══ Source data

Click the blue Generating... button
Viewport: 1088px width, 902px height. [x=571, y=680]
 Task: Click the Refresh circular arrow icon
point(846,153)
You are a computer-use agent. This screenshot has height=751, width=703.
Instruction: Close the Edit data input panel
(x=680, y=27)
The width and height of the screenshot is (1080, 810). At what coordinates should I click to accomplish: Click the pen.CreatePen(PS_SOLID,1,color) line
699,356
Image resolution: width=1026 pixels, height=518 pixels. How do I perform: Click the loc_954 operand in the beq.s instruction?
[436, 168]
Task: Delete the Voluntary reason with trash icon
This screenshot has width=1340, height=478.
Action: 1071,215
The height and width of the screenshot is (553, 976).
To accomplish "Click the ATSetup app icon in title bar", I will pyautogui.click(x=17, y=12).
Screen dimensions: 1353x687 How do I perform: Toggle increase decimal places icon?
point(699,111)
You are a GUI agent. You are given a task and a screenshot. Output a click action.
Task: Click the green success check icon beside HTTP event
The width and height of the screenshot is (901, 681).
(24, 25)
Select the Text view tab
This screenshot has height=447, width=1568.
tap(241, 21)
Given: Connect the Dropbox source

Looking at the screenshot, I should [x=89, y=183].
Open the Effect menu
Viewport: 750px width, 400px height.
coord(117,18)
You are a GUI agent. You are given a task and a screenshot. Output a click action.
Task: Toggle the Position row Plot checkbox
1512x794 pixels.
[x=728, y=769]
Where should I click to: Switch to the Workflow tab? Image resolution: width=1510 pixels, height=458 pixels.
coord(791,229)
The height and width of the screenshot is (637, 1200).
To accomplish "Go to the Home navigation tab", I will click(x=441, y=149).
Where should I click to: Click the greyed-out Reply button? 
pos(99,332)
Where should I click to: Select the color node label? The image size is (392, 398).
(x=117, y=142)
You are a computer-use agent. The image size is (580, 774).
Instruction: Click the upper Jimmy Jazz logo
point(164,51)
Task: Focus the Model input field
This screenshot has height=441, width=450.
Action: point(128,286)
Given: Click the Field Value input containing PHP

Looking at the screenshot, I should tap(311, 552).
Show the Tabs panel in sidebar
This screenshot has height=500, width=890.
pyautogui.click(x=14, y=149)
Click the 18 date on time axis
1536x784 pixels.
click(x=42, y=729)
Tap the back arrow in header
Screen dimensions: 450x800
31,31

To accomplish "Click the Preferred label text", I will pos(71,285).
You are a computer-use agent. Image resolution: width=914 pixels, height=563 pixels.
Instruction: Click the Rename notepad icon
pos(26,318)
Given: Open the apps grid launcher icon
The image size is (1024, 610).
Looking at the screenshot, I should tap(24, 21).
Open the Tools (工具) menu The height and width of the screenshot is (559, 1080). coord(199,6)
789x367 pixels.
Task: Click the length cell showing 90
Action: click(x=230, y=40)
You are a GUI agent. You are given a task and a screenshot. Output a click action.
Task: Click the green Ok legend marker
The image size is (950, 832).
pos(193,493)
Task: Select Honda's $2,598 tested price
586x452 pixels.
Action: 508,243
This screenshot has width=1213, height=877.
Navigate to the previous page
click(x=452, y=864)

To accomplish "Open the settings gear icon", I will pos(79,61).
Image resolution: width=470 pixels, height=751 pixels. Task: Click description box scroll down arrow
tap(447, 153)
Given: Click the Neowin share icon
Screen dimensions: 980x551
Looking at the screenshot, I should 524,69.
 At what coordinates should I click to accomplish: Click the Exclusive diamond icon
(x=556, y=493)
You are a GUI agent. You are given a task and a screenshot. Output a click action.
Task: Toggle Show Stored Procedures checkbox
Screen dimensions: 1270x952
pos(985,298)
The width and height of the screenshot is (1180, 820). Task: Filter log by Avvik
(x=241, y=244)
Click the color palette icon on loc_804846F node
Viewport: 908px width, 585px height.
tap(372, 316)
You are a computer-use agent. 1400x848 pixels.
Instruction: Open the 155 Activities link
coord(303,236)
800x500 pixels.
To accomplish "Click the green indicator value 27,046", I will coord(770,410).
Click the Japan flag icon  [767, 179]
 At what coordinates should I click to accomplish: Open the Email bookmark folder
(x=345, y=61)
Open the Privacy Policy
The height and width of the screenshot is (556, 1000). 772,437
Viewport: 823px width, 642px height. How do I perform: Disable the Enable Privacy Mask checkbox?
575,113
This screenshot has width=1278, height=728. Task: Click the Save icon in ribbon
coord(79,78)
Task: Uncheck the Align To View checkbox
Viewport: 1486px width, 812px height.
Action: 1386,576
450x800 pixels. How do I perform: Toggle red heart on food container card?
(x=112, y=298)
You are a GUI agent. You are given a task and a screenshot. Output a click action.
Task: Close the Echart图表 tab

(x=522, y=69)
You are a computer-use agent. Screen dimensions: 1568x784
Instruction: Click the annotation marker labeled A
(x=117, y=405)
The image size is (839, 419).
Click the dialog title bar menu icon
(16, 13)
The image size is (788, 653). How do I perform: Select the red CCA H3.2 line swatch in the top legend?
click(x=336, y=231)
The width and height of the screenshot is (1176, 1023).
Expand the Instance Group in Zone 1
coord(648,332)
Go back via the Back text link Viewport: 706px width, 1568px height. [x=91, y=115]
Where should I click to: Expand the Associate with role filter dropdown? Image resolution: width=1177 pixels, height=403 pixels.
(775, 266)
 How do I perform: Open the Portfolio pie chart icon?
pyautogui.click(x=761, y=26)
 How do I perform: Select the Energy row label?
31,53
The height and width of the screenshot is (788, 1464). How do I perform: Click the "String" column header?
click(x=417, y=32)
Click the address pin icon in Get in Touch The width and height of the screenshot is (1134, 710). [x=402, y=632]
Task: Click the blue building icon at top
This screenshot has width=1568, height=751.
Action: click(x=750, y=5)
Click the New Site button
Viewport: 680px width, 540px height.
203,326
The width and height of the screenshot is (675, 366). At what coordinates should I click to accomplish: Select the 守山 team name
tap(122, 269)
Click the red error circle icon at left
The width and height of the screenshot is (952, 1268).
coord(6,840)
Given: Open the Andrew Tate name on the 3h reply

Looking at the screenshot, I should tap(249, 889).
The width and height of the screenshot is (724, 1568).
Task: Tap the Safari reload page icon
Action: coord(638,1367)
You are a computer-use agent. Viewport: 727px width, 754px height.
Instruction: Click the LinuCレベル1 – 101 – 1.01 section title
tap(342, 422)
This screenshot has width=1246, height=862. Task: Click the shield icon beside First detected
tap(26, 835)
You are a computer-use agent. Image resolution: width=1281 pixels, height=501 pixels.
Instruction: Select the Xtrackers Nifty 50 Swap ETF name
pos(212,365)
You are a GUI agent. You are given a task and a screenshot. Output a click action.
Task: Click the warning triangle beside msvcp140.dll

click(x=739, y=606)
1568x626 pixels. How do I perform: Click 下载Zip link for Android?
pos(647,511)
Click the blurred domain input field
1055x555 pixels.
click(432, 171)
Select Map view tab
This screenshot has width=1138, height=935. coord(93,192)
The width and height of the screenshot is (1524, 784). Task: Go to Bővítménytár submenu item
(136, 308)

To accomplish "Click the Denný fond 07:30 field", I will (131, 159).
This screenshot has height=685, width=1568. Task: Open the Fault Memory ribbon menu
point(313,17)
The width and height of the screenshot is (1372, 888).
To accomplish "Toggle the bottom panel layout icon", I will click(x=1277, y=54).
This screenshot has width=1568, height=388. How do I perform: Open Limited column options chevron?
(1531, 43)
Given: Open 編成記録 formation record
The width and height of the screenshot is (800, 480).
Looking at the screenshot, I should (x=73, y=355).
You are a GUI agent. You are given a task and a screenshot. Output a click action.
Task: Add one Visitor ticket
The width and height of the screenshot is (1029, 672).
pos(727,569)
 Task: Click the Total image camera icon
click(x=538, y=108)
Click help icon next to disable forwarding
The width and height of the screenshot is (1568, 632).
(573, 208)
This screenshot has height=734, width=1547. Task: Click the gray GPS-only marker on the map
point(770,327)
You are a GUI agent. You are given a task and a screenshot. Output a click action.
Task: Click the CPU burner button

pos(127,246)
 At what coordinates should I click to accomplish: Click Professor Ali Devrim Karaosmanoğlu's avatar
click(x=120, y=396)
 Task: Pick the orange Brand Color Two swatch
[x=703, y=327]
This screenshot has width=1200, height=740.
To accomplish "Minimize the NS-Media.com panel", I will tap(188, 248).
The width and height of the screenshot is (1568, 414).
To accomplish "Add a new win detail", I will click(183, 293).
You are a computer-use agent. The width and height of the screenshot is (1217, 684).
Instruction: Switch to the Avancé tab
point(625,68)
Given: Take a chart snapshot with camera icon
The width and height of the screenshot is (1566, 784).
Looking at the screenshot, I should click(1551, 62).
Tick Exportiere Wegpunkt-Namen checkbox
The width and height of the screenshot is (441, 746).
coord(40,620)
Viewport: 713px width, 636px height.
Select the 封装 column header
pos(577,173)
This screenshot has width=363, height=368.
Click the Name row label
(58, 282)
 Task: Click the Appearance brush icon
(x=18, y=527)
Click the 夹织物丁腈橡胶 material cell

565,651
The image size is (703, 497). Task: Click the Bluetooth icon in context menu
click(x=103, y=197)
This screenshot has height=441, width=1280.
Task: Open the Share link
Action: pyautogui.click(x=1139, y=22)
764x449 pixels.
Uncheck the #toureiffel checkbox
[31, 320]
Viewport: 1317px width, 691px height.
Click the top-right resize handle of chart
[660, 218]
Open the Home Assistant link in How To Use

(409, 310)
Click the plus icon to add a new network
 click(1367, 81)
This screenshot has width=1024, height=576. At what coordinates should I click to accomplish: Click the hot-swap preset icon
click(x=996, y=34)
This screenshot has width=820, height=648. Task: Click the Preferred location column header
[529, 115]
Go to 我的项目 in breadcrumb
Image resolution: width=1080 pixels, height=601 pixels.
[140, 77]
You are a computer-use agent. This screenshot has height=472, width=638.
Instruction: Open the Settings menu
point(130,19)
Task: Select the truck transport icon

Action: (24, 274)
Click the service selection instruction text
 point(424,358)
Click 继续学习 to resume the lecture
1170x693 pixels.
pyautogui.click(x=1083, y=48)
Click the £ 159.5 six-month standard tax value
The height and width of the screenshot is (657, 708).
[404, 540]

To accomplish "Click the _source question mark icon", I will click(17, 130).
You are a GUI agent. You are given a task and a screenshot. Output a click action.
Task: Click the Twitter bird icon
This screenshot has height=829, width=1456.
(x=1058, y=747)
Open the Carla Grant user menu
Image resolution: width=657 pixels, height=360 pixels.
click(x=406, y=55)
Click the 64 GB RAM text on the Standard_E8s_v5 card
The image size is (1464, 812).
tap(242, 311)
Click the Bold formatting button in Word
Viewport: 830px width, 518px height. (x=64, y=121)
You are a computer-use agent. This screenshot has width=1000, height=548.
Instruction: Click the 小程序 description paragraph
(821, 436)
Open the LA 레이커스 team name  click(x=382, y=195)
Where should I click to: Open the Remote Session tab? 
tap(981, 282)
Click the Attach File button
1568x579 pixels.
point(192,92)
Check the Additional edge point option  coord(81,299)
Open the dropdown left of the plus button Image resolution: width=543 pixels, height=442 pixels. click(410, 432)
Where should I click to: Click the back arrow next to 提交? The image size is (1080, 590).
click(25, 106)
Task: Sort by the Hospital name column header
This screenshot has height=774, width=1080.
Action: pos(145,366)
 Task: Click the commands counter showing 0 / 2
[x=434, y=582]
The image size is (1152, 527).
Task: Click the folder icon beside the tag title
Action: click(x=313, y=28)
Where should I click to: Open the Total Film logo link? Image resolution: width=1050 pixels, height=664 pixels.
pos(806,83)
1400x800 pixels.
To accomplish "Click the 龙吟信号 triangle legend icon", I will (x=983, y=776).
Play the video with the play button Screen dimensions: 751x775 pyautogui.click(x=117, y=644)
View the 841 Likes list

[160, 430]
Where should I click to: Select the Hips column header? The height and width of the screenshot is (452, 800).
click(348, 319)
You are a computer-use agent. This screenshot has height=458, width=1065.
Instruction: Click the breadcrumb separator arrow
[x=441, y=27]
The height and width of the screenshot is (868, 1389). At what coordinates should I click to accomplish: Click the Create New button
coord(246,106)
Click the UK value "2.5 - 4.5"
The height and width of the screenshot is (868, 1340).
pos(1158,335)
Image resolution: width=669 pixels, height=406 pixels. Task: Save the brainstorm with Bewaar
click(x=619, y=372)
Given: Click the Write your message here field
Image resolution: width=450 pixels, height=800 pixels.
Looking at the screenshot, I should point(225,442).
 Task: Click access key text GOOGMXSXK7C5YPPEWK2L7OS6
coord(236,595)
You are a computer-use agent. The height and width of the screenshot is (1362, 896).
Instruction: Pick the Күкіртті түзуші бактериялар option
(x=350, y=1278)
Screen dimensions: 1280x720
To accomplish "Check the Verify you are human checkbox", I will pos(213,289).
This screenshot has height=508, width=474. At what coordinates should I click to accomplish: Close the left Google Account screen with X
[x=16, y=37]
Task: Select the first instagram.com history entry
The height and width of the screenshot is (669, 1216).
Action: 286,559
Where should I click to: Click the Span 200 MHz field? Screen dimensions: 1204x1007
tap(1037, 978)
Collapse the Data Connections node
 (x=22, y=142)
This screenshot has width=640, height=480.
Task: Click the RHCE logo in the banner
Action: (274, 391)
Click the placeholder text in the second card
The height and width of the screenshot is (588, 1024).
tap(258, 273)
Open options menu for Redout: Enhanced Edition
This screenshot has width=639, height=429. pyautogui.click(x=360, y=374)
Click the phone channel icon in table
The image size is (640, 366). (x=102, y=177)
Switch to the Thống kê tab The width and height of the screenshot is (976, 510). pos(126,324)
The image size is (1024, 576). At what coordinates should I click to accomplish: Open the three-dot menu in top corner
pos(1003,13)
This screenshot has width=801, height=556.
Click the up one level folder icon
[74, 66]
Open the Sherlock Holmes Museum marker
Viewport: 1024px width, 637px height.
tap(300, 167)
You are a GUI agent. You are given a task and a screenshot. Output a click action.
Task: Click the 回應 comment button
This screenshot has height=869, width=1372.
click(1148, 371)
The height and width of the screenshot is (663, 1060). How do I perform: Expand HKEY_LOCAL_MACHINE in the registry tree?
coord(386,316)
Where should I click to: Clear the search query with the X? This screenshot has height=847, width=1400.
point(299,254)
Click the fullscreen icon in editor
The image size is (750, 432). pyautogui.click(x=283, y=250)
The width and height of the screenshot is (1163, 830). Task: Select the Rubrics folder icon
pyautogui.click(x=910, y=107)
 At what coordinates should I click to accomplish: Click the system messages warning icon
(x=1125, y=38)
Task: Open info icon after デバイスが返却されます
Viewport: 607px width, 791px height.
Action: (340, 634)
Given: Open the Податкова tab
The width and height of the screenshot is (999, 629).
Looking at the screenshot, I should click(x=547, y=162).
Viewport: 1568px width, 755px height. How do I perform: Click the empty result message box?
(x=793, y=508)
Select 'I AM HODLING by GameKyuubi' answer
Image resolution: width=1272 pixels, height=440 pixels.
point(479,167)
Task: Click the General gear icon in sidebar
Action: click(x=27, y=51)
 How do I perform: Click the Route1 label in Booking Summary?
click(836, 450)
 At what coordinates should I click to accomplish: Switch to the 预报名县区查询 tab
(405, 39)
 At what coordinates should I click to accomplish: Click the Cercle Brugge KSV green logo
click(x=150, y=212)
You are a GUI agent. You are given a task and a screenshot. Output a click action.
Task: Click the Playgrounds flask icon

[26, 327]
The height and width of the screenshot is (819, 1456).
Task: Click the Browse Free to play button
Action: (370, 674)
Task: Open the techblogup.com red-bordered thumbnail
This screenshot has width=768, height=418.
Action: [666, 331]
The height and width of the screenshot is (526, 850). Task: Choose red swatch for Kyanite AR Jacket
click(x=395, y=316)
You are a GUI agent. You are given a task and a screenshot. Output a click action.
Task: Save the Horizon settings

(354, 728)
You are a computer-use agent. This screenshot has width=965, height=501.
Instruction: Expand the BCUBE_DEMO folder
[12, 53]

════

> _Work order_:
Scan the listing above and identify each line holding the string "will"; copy every such line.

> _Exercise response_:
To accomplish "Click the ATSetup app icon in title bar", I will pyautogui.click(x=17, y=12).
To accomplish "Go to the Home navigation tab", I will click(x=441, y=149).
To accomplish "Click the Preferred label text", I will pos(71,285).
To accomplish "Open the settings gear icon", I will pos(79,61).
To accomplish "Click the green indicator value 27,046", I will coord(770,410).
To accomplish "Click the Denný fond 07:30 field", I will (131, 159).
To accomplish "Toggle the bottom panel layout icon", I will click(x=1277, y=54).
To accomplish "Minimize the NS-Media.com panel", I will tap(188, 248).
To accomplish "Add a new win detail", I will click(183, 293).
To accomplish "Click the _source question mark icon", I will click(17, 130).
To accomplish "Click the 龙吟信号 triangle legend icon", I will (x=983, y=776).
To accomplish "Check the Verify you are human checkbox", I will pos(213,289).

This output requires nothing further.